[[ Task inputs, beginning ]]
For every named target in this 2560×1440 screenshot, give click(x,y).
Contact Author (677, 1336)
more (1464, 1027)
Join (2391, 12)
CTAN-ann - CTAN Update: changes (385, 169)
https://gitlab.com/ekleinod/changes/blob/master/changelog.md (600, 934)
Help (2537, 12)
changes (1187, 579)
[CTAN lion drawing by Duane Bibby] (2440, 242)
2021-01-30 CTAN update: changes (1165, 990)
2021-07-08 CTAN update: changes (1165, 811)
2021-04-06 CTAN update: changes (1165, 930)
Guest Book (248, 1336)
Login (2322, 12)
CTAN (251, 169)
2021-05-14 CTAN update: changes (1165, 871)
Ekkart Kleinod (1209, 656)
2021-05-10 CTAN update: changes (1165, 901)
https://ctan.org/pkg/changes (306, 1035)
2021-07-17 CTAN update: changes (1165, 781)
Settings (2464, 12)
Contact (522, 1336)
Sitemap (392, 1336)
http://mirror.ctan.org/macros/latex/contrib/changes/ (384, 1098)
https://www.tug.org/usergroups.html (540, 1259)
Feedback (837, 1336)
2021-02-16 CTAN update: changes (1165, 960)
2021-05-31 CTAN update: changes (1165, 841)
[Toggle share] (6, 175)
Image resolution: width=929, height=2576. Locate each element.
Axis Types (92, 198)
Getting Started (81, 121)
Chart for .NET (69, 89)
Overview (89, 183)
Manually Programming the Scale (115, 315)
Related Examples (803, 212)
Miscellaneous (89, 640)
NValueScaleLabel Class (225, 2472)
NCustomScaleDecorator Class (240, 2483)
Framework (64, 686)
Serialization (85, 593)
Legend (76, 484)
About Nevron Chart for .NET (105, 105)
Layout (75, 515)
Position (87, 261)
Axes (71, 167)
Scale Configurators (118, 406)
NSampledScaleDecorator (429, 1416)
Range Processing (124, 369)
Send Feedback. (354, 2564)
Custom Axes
[[ Task inputs, end ]]
• **Problem statement**
Determine how many lines of the entries hold "https", and reply with that number only.

• **Solution to the problem**
3